◆ TASK DESCRIPTION
Although the listing contains pictures, reproduce only its text, exactly as written.

◆ DATA SHOWN
BEGIN
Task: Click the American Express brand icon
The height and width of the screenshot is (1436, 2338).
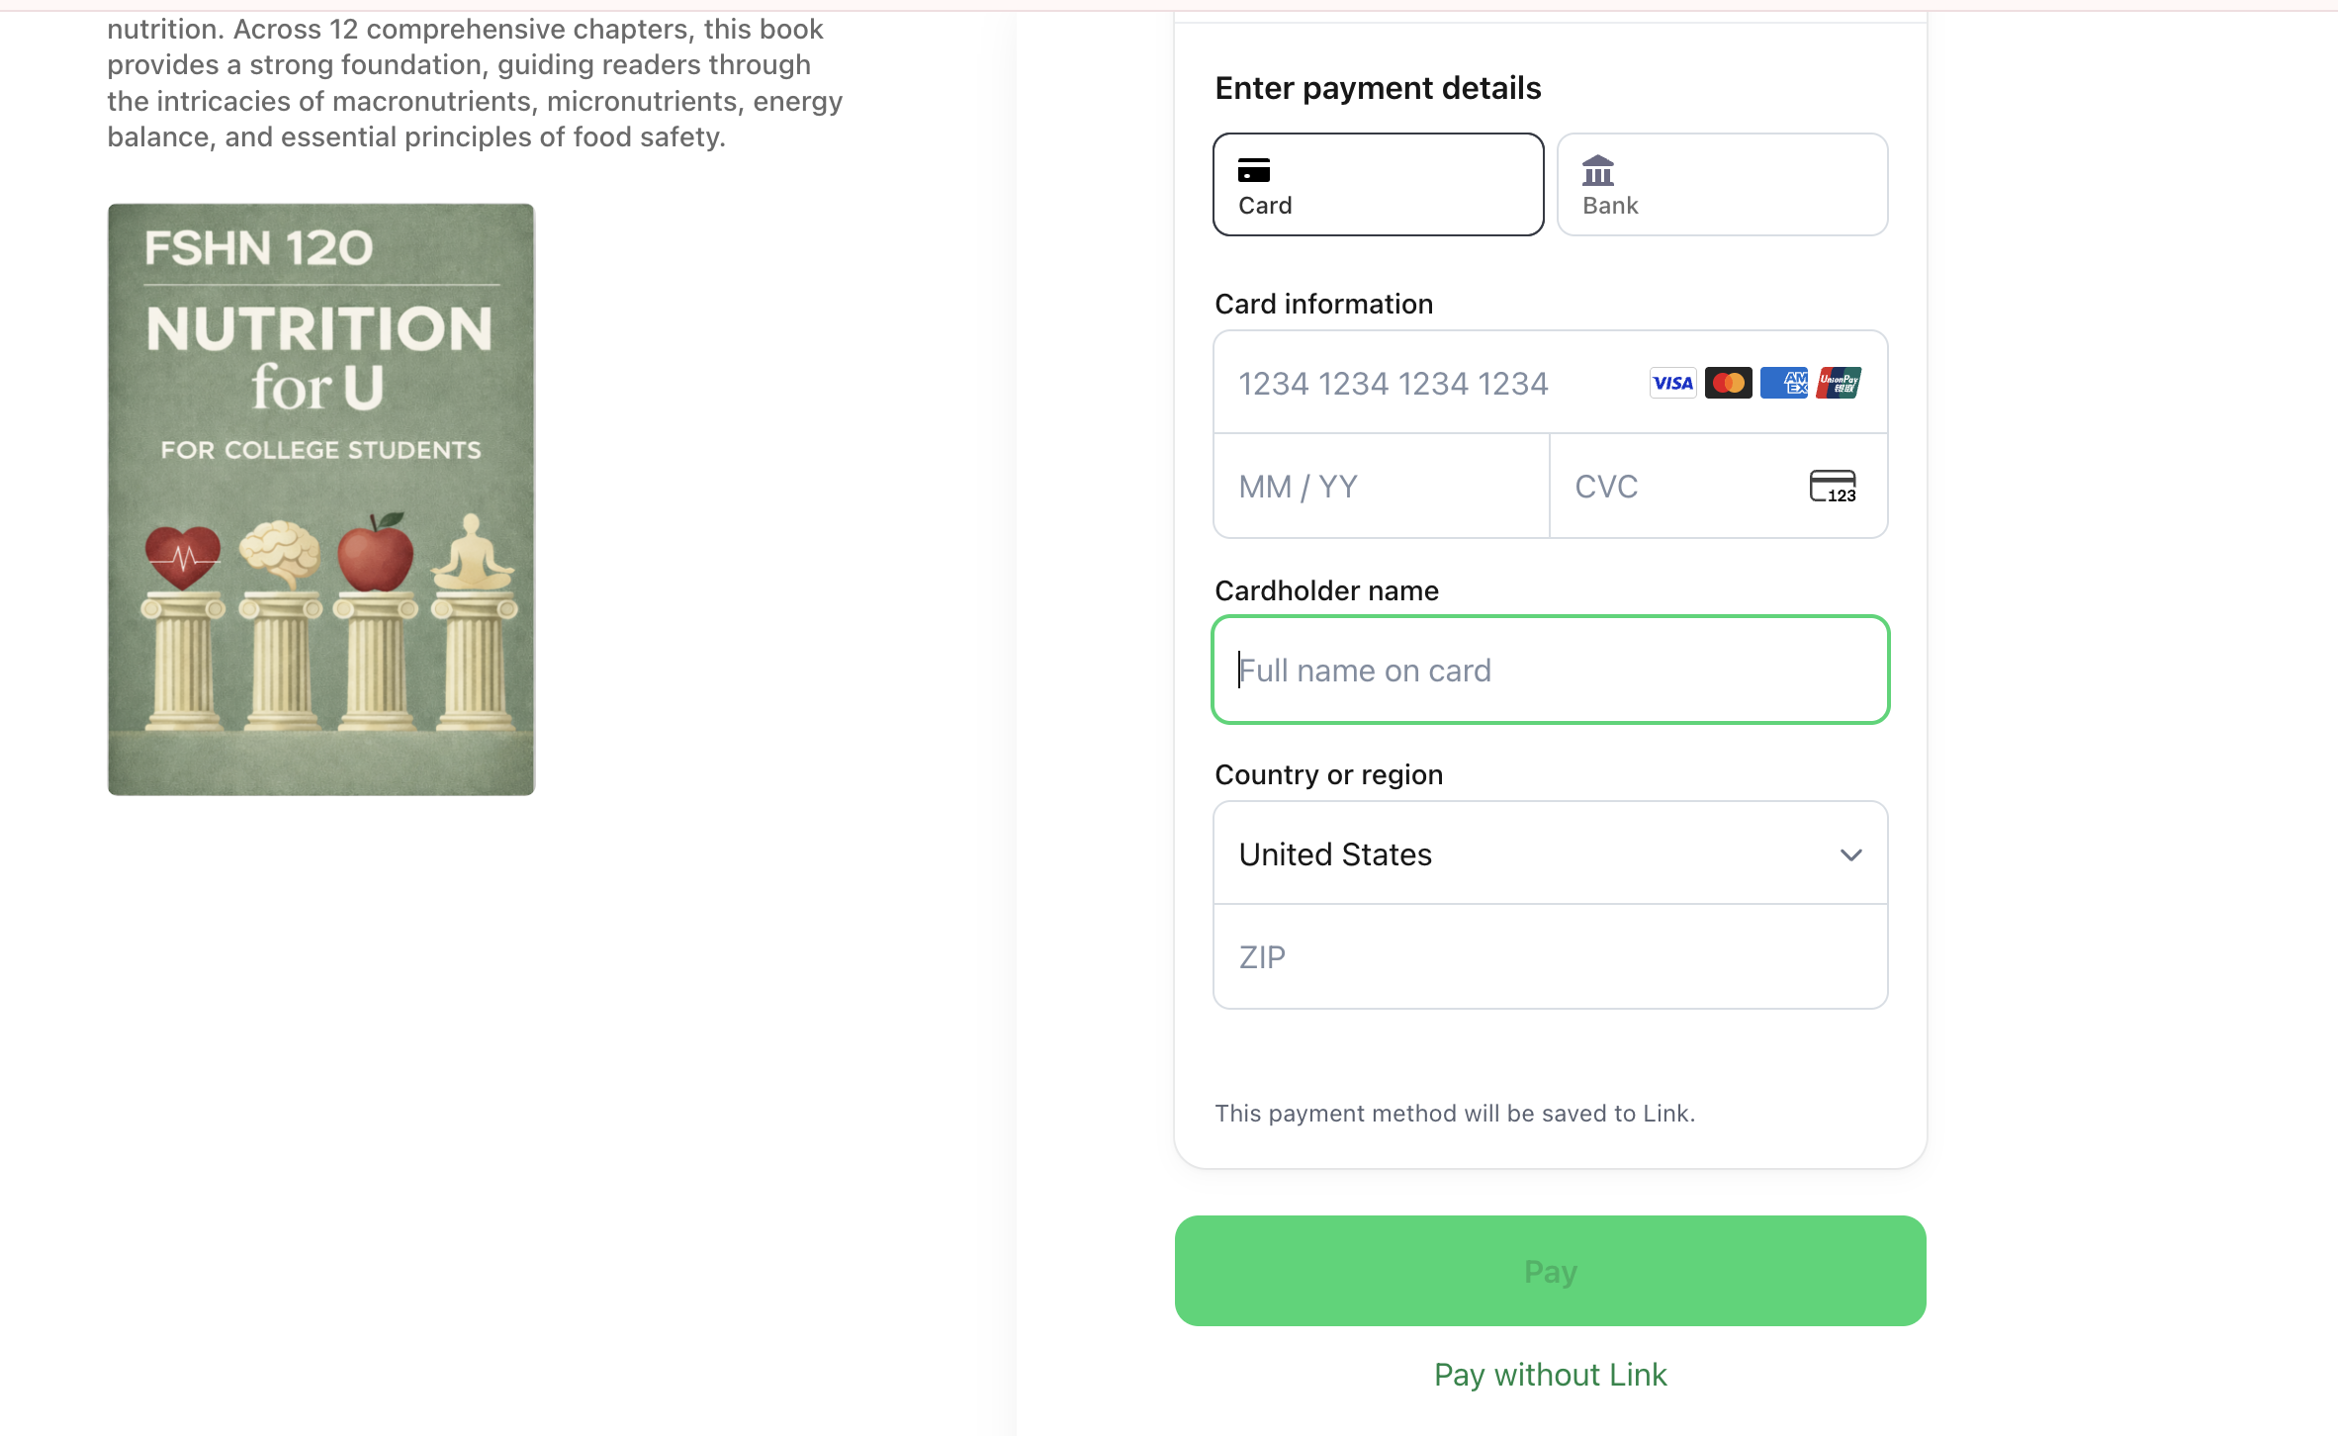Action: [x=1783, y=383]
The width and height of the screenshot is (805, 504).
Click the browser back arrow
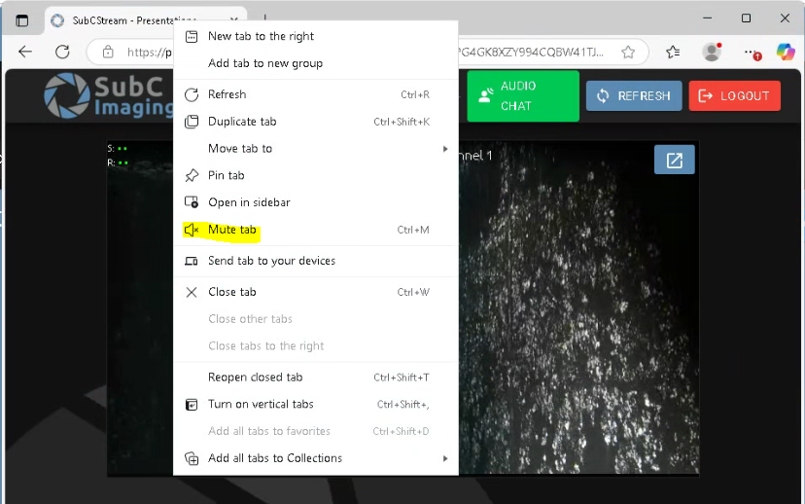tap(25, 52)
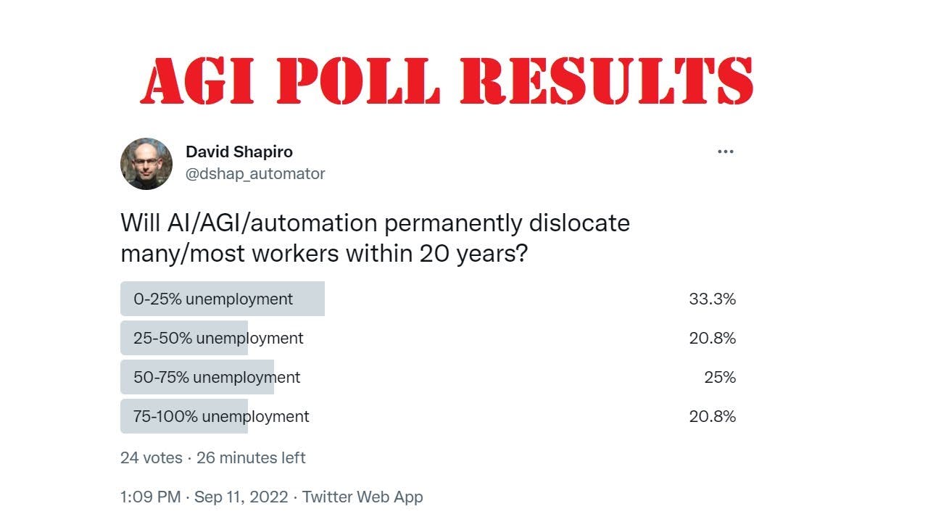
END
◆ WRITTEN SOLUTION
Task: Click the American Express brand icon
The height and width of the screenshot is (1436, 2338).
Action: [x=1783, y=383]
The width and height of the screenshot is (805, 504).
Click the browser back arrow
tap(25, 52)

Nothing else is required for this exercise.